Intensified dust activity
Prolonged rainfall deficiency, loss of ground cover, and strong, gusty winds combined to intensify dust activity across New South Wales in spring and most of summer 2019–20. The NSW Rural Air Quality Monitoring Network (formerly the NSW Community DustWatch network) recorded the highest levels of dust activity since the DustWatch network began in 2005.
- Rainfall for the 3 years 2017–2019 was the lowest on record Statewide. Rainfall deficiencies in northern parts of the state for the 2 years 2018–2019 were 52% below average, breaking records originally set during the Federation Drought in 1990–1902.
- Groundcover was the lowest on Statewide records in western New South Wales in September and in many regions by October, with a further rapid decline in November. The lowest groundcover on record was observed across central parts of the State in December, before improving in January.
- Wind strengths were higher than average in September and November.
- Dust activity set new records in spring, with September 2019 recording more dust-haze hours than in September 2009, the year of the Red Dawn dust storm. October 2019 was the dustiest October month on record. November 2019 was the dustiest of any month on record.

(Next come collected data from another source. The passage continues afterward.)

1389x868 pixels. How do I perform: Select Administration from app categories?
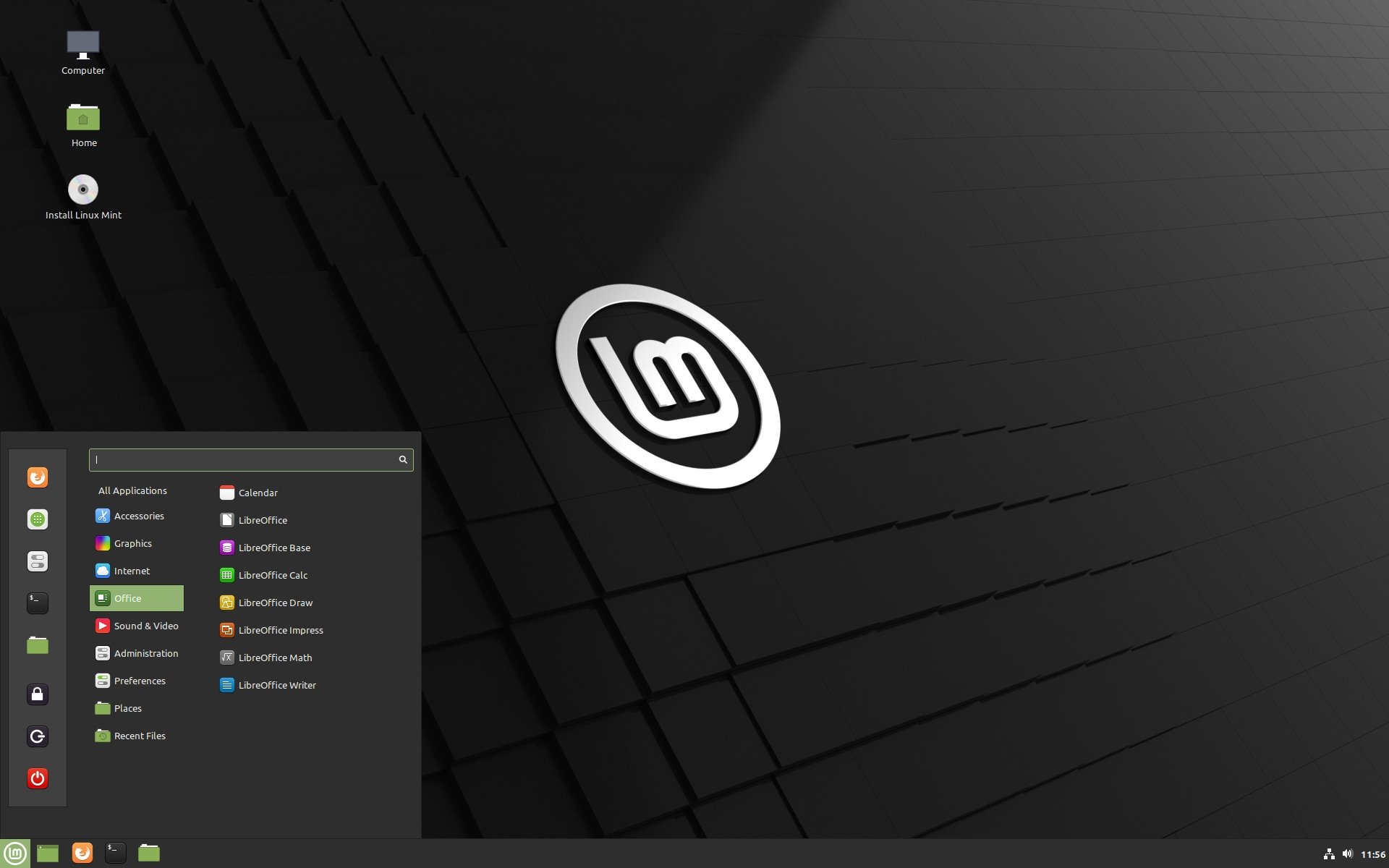pos(146,653)
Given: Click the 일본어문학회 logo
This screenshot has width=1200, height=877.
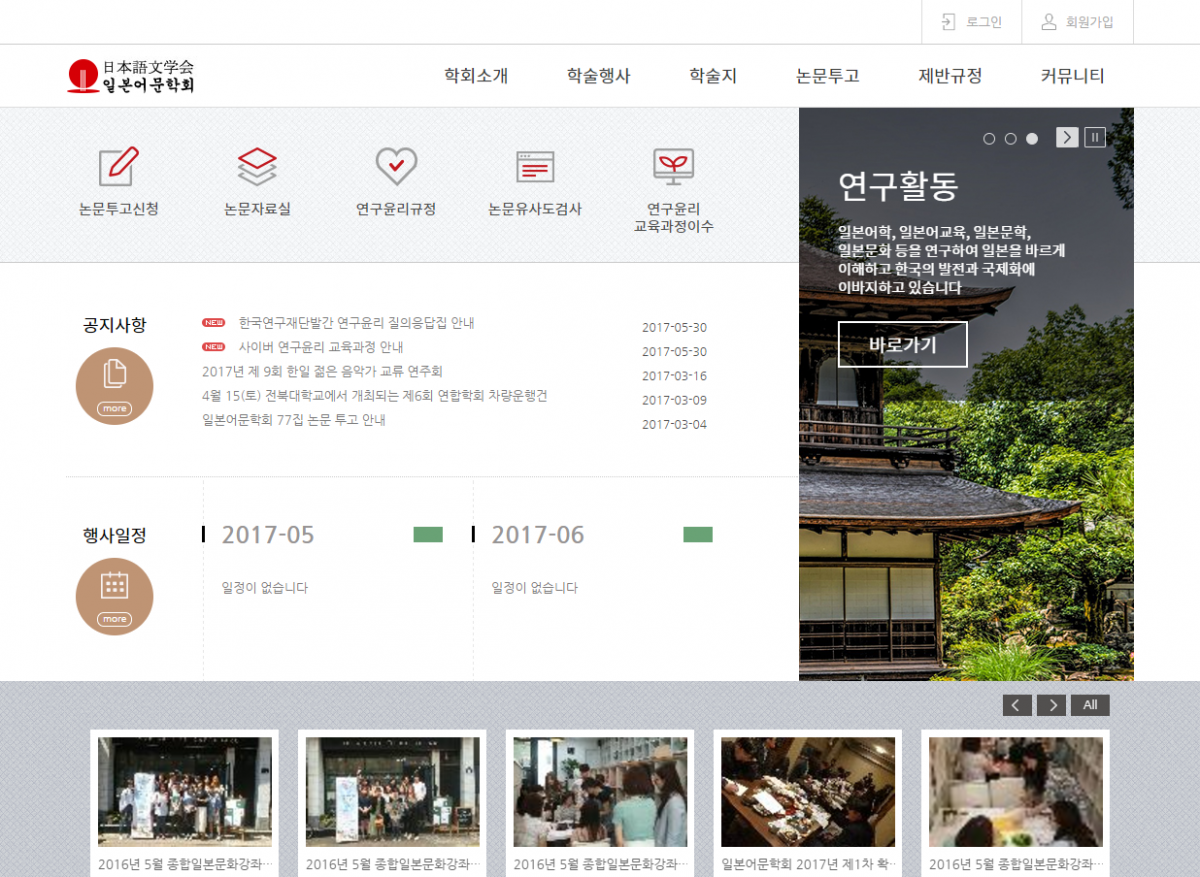Looking at the screenshot, I should point(131,76).
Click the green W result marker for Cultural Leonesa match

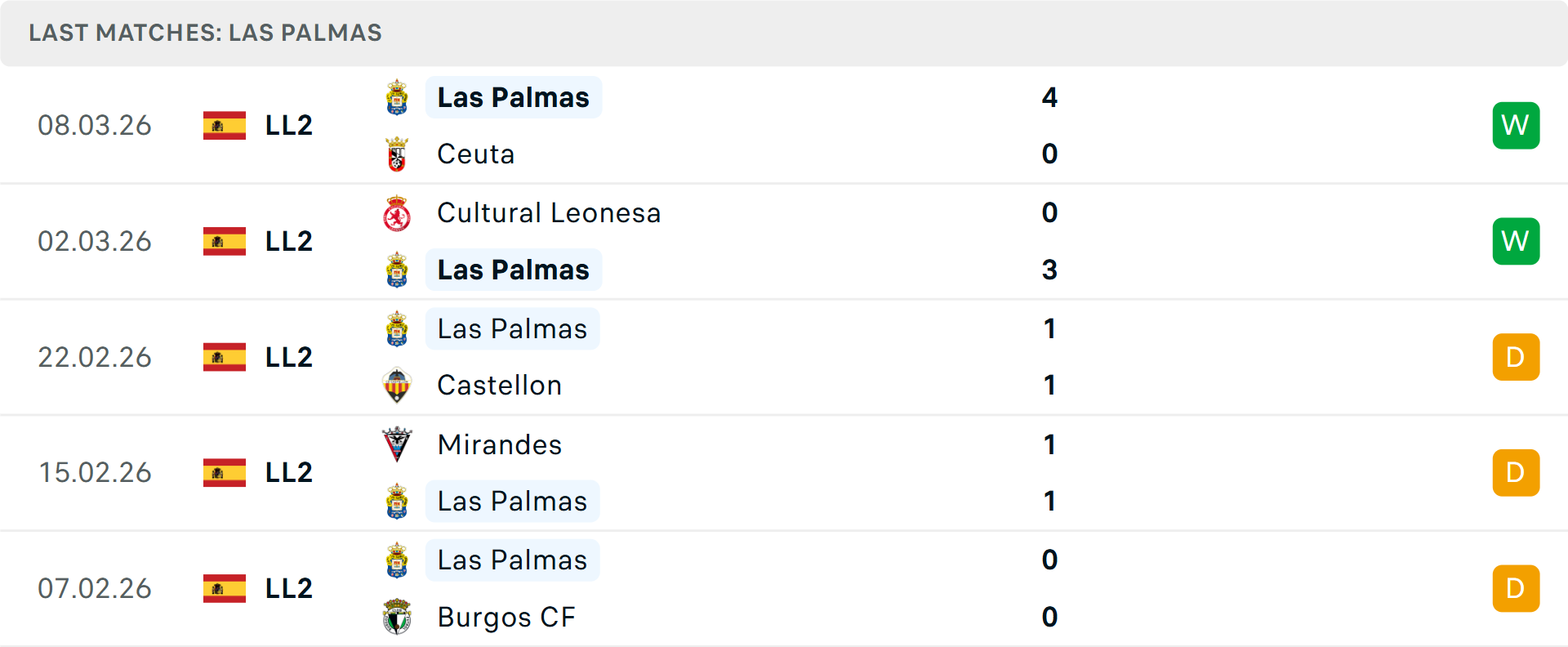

January 2020 brought a doubling of dust activity, compared with December 2019.
- Many widespread dust storms elevated particle levels across very large parts of the state during spring-summer 2019–20. Case studies of smoke and dust storms can be found in the Focus areas of this Air Quality Statement.
Impact on air quality
New South Wales experienced record-setting air pollution during spring–summer 2019–20, primarily particle pollution caused by bushfire smoke and dust. The NSW air quality monitoring network recorded particle pollution levels many times higher than national standards. Thick smoke across eastern parts of the state reduced visibility to the lowest levels on record, and for the longest periods on record (since the expansion of the air quality monitoring network in 1994). A summary of air pollution in spring–summer 2019–20 is given in other sections of this Air Quality Statement.